Under the Paris Agreement, Brazil previously committed to crack down on all illegal deforestation by 2030 and restore 12 million hectares of forests. The latest submission did not reiterate that pledge or use the word “deforestation”. In 2019, during Bolsonaro’s first full year in office, there was a 34% increase in deforestation.

Brazilian environmentalist Carlos Rittl tweeted: “If Brazil’s democracy survives… Bolsonaro’s government till 2060, Brazilian forests won’t.”

Amazon under Bolsonaro: Landless Brazilians are invading more and more protected areas

In its new climate plan, Brazil said that it would use carbon credits to achieve its 2060 target and that as of 2021 it would require “at least $10 billion per year to address the numerous challenges it faces”. Climate Observatory described this condition as “yet another attempt to blackmail rich countries”.
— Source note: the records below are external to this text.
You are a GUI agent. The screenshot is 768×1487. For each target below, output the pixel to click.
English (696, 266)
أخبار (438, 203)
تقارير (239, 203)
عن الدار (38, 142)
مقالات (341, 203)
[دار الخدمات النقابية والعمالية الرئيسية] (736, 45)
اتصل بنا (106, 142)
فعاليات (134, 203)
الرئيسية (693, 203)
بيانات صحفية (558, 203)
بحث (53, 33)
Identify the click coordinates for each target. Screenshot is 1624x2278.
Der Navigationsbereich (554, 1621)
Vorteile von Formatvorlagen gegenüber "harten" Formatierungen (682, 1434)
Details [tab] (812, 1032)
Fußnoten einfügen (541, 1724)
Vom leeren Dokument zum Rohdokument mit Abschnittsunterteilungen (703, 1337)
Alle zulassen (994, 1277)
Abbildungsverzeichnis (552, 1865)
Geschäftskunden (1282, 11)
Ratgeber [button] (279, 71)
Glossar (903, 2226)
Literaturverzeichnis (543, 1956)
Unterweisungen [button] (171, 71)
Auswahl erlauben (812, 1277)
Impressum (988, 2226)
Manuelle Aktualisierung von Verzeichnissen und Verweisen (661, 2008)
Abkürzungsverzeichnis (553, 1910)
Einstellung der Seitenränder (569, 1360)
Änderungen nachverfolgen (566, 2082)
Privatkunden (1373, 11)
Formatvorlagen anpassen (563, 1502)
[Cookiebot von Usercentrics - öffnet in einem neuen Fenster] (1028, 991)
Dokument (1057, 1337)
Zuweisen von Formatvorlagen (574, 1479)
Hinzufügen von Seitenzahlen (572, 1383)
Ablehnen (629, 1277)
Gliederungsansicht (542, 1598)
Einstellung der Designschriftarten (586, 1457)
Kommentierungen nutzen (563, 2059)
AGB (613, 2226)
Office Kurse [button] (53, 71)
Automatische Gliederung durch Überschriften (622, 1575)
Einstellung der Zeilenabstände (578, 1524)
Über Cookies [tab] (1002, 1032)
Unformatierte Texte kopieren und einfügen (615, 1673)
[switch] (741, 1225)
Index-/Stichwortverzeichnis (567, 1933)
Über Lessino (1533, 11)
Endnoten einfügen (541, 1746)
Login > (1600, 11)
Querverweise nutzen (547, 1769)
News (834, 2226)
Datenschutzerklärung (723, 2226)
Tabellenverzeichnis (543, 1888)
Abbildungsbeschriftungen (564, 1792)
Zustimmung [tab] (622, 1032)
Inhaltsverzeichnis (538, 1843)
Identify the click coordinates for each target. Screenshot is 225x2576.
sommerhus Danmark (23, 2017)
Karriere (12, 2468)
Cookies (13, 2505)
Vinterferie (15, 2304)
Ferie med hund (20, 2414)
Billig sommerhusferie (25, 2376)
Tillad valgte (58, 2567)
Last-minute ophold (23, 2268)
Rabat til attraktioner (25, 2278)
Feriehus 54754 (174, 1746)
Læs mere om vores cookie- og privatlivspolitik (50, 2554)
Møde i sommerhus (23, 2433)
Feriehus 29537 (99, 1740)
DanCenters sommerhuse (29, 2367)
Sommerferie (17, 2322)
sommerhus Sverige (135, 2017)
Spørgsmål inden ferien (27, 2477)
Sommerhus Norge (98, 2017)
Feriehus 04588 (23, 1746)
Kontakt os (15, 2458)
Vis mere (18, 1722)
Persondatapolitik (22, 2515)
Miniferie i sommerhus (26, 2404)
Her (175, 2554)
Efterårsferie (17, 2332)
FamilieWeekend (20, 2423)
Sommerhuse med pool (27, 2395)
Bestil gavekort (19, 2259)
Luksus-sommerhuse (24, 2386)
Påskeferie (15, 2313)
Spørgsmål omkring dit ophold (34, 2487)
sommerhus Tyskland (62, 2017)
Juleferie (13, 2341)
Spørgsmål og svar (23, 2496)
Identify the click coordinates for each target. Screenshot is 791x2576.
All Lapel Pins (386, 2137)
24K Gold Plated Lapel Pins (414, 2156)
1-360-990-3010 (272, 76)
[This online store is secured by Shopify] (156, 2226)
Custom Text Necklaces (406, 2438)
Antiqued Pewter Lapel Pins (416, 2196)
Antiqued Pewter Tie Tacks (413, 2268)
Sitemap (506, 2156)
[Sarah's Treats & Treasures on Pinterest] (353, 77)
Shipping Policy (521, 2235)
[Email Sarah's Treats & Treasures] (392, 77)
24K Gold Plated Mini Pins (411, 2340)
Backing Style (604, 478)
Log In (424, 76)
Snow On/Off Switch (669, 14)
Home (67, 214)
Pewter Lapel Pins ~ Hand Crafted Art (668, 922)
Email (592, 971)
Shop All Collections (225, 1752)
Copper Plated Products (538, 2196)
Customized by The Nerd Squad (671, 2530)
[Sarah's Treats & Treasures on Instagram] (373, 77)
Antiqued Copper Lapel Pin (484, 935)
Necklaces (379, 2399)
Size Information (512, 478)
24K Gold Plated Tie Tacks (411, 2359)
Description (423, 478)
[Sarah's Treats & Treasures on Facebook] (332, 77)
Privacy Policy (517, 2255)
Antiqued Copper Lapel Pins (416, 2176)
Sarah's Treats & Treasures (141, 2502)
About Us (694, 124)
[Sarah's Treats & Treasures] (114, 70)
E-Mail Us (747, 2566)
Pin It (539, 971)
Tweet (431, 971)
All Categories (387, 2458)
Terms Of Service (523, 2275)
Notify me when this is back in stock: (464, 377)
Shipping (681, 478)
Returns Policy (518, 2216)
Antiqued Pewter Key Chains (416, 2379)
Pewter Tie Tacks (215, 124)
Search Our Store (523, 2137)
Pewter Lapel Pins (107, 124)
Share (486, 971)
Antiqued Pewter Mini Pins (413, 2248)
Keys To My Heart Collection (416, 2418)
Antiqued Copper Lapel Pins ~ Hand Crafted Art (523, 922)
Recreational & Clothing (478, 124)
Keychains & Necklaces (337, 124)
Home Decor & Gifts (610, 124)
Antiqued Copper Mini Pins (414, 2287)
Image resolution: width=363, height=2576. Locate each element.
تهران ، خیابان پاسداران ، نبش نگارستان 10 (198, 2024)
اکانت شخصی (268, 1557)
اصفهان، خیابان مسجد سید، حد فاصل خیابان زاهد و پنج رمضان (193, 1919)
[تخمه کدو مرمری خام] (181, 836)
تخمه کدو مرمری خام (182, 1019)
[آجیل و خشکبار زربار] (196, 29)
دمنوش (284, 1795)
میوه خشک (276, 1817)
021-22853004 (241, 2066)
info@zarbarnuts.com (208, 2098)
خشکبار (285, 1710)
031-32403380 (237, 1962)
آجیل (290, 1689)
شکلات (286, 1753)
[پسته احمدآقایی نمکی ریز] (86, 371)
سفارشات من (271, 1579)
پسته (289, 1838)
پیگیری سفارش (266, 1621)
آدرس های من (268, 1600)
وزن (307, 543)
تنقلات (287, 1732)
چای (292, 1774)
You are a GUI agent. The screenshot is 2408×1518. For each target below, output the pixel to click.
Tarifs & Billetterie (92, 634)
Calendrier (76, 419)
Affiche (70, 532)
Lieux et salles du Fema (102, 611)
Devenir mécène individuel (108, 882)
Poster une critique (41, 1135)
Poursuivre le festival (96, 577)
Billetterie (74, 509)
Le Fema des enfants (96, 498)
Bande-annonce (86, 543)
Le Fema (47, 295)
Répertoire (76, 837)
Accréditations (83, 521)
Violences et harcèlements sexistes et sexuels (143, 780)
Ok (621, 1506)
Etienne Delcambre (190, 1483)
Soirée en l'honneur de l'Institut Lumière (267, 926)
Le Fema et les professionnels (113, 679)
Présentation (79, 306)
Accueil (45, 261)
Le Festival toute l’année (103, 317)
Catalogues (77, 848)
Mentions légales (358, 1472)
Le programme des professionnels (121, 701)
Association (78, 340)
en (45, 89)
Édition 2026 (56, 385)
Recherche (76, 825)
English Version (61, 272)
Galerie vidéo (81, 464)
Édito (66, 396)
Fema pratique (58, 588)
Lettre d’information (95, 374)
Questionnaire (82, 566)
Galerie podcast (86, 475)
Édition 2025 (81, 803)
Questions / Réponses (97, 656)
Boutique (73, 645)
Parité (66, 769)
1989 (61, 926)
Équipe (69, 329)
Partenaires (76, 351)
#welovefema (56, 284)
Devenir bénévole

“This sounds like an outrageous ‘no money, no forests’ message that would have zero chances of success,” said Rittl, who works at Germany’s Institute for Advanced Sustainability Studies.

Brazil called for negotiations on a new international carbon market to be urgently resolved, saying the Paris goals would be “seriously jeopardized” otherwise.

Last year a coalition of 31 countries said that carbon market rules pursued by Brazil made the 1.5C temperature goal of the Paris Agreement unattainable. Brazil has pushed back against rules that prevent the double counting of emissions reductions and wants to keep trading carbon credits which fall under the old Kyoto-era Clean Development Mechanism (CDM), on a new carbon market set up under the Paris Agreement. 

Experts say this move risks flooding the market with carbon credits of no value and undermining global efforts to slash emissions.

This article was updated on 10/12 to clarify that the new submission did not mention deforestation.